The GodTable generally would resemble:

We could use the same table for image "attachments" to web pages and the Synopsis can serve as the image caption.

Of course, we often want to shut some of these off for display. Since a given object may be used in multiple contexts, we don't want to shut them off for data entry also. A warning may be in order, such as "Field X is not recognized by the current context or container". In other words, we need "soft validation".

Why do you think the above is a GodTable? Assuming all attributes are functionally dependent on ID and assuming there are no transitive dependencies, it is in (at least) 3NF and therefore acceptable. My interpretation of GodTable is that it is always < 3NF, having multiple entity types in one table. The above, as a GodTable, might be:

"Entity" is too vague. Originally it appeared to be 3 entities: "page", "container" (section or "box" within a page), and "link item" within sections. But, putting it into practice and receiving new requests (and complaints) showed this classification was too rigid. It's not even hierarchical anymore. User/author appears to still deserve its own entity so far and that's not a problem. (There are other "organizational" tables that are not being discussed here because they are probably too org-specific.)

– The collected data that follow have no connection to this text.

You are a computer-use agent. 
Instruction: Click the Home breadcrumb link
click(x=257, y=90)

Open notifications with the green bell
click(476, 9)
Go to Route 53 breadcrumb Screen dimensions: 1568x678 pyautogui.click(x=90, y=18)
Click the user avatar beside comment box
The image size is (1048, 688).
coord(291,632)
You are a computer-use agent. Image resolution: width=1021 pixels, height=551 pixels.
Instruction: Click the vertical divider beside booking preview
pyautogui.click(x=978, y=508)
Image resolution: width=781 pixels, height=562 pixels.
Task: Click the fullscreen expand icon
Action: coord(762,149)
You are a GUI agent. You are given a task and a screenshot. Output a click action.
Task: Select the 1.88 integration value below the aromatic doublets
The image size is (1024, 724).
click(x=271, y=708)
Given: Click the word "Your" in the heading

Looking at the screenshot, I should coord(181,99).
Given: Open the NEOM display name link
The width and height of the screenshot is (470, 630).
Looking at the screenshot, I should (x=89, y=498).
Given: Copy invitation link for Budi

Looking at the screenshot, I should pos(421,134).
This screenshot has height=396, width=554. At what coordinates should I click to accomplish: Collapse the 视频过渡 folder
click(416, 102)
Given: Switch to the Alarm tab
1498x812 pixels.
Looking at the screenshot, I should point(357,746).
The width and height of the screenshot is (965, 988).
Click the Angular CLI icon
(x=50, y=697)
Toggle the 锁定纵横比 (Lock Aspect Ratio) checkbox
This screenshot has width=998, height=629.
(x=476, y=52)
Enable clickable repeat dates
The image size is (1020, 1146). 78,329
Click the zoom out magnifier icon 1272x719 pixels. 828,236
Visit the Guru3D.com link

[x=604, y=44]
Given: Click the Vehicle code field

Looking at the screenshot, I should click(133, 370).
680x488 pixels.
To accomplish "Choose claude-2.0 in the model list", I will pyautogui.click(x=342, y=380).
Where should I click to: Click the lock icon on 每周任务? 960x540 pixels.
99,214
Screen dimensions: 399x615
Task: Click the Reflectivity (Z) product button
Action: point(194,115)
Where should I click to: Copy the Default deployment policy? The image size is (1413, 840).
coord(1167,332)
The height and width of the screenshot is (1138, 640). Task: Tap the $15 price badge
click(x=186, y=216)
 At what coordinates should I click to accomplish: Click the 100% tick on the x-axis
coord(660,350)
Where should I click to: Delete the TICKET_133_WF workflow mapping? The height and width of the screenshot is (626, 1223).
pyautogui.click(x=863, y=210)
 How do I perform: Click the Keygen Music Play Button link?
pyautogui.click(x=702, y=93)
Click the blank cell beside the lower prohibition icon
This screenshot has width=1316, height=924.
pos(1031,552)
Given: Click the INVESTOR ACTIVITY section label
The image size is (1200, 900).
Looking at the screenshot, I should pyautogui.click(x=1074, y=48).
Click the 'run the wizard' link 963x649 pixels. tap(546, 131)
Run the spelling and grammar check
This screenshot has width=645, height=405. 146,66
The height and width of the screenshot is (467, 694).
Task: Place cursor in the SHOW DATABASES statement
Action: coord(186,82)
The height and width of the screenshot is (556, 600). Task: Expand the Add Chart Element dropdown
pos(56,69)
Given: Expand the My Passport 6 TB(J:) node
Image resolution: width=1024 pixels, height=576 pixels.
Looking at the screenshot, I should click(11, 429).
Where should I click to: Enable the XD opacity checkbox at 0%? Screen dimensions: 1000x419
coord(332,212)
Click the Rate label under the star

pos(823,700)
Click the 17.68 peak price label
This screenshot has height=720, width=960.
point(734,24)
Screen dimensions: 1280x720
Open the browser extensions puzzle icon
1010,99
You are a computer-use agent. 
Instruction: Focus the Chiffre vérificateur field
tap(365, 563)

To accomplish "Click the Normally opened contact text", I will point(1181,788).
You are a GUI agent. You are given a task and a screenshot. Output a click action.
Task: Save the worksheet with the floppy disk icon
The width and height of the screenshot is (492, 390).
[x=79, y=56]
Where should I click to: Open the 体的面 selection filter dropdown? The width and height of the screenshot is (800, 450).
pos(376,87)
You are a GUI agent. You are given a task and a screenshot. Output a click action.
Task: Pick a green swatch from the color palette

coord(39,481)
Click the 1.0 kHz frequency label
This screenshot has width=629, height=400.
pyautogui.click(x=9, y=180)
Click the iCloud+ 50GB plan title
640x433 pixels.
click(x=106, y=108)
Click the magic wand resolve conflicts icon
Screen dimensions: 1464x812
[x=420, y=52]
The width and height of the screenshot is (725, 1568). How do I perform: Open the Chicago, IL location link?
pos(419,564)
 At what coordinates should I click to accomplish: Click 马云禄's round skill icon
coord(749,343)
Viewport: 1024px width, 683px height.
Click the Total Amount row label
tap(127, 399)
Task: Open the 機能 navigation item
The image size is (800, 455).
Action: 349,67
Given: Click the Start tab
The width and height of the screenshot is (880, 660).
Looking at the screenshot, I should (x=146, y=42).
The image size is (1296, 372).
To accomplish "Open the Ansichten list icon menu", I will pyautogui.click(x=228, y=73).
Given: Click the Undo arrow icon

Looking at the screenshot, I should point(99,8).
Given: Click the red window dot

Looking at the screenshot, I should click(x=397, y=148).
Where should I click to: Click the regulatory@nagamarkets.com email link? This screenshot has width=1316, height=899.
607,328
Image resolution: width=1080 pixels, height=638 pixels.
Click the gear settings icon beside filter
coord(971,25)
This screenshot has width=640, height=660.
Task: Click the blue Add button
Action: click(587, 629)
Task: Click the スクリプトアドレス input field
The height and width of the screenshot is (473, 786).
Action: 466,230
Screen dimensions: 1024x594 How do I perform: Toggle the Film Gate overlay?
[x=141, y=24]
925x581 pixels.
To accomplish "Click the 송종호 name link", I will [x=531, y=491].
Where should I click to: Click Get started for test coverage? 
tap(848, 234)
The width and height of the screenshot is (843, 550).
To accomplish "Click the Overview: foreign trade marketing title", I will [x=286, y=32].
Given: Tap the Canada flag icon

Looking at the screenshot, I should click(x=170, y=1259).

Experience tests our designs, and parts pass and parts fail. Looking at other WCMS, it seems they got too "entity happy" also, and are too rigid and/or too complex as a result. A WCMS should be a "dynamic graph manager" and not pre-classify things.

Note that there can be multiple authors of a given "article". This would imply a many-to-many table to associate authors to articles. However, in the name of KISS, I'd lean toward a textual free-form "authors" field, perhaps pre-populated with the user's name. Only in an org/group where authorship tracking becomes very specific and critical would such be justified. We may get a few complaints when people get married or unmarried and their name changes, but we have to weigh that against the extra UI steps to have an "associator" screen set.

As far as the definition of GodTable, it's essentially a "content" GodTable, not an "everything" GodTable. It's god of a star system, not the entire universe. Perhaps "stem content object" may be a better name.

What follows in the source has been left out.